I have a friend who periodically will make a facebook post in regards to some ailment or bodily condition. Usually these are worded as if a note from the boss to an employee. They may deal with a minor nuisance or in some cases those days where you are convinced that every cell in your body is waging a revolt against you. I promise that if you’ve not yet experienced this, one day you will…..and it will suck…it will make your worst hangover seem like your best day ever and it will make the poor decisions that caused it seem like epically good life choices. In any case, these posts are often spot on and sometimes amusing. Occasionally these posts receive comments from others and sometimes those too, are rather amusing…. especially if a back and forth exchange results. Today was one such occasion. Today’s note from the management was especially timely for me as it dealt with insomnia. Last night I did not sleep worth a damn. It happens. It really struck a cord with me. No, I did mean cord. C-O-R-D. Not the musical chord. That would at least sound nice. No, this is more like striking a cord….a power cord….with an axe. Yep. Hitting a power cord with an axe and letting the smoke and blue flashes out. ….while simultaneously turning off your computer before you saved your work. Because, well……that is just how it goes some days. So, given this, I felt compelled to take part of today’s note from the management, take a few liberties with it, expand upon it…and well, here it is retold in a slightly altered and embellished form for your enjoyment:
Mgmt: “Brain. I have to go to bed. Make the sleepy chemical, please.”

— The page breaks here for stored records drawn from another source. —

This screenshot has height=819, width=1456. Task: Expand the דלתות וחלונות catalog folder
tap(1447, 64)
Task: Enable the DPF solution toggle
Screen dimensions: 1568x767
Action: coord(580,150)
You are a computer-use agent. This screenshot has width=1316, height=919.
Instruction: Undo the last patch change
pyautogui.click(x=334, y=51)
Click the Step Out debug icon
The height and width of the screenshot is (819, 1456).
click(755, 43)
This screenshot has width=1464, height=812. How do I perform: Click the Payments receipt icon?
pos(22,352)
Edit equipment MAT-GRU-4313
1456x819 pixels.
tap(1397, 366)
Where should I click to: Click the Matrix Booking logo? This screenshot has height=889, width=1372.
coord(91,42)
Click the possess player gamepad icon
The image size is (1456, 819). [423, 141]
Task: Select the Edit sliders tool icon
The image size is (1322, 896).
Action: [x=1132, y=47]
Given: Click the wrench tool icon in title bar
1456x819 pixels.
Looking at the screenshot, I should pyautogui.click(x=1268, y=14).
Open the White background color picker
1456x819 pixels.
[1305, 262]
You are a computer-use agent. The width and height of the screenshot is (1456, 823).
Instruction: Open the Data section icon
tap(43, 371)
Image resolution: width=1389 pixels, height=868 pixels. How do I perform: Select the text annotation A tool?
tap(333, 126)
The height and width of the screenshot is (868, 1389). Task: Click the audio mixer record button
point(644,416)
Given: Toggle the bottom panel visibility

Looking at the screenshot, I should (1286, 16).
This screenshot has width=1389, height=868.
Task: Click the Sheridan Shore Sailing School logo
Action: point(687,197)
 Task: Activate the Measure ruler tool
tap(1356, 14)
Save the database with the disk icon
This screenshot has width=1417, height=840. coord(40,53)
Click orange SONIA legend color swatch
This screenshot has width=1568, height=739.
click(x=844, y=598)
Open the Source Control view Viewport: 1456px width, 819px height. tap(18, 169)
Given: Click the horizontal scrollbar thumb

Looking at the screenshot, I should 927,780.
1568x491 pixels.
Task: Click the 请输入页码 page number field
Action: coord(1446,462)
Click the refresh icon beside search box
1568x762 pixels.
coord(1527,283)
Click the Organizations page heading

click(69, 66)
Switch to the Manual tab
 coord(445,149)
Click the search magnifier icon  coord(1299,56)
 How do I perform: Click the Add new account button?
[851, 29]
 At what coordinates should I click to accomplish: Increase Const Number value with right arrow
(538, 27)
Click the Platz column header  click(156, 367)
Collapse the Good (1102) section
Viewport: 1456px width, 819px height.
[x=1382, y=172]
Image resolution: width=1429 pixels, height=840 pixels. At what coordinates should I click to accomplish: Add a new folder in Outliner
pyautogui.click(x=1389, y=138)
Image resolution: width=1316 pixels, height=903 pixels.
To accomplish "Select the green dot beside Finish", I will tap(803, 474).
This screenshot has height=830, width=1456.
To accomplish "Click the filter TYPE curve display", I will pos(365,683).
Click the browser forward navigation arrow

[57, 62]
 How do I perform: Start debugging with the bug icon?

(time passes….multiple unanswered requests…)
“Brain. It is now 1:30am. For the 100th time. Make the sleepy chemical. Now. You useless lump of fuck.”
Brain: (@4:37am. smiling. happy. …and, dare we say, chipper.) “Good morning! We’ve received and processed your request. Your order should arrive at 1:30pm.”
Mgmt: “No! That is too late to be useful. Seriously. You guys have the worst customer service.”
Brain: “Sorry for the inconvenience. We value our customers and as a way to say “Thank you” we would like to offer you a second, complimentary order valid between 5:30pm and 7:30pm.”
Mgmt: “NO! I have things that I need to do. That time is completely unacceptable.”
Brain: “Are you certain? …this complimentary order also comes with our special bonus “Wide Awake” package starting at 2:00 am, it is our most popular weekend party package and it is yours, free of charge, just for being a loyal customer.”
Mgmt: “Weekend?!!!??? Party? What the hell is that shit!!??? Don’t you people use a goddamn calendar there?! It’s fucking Sunday night and I have to go to work tomorrow morning! Shit! What is wrong with you???? Seriously. Fuck.”
Brain: “Oh, I see. We really do value our customers and would like to also include an extra feature to help you through your evening: the “memory” package. This exciting feature allows you to vividly recall all those little things you thought were forgotten forever. You know, You are always complaining of not being able to remember stuff….well….problem solved! …That time you were talking about wonderful smells and then awkwardly farted in front of that guy you liked and he thought you were a freak and avoided you ever since?…or maybe that time you spilled coffee all over that 30 page report right as you set it on the boss’ desk? Or how about the time you forgot the lines in the school play and all the kids laughed at you? Now you’ll be able to remember all these things and more! Even those lines, you’ll be able to recite them perfectly now! All at once! As if they just happened! Right in the comfort of your own bed!! Good times. Great memories. You’ll love it!”
Mgmt: “GGGAAAAAAAA!!!!!! F@#$%%! Sonofabitch! BAAAAAAAA!!!!!!!!!” (beating pillow and wall until passing out from exhaustion)
Neighbor in next door apartment: “Hey! Keep it down over there. Some of us are trying to sleep!”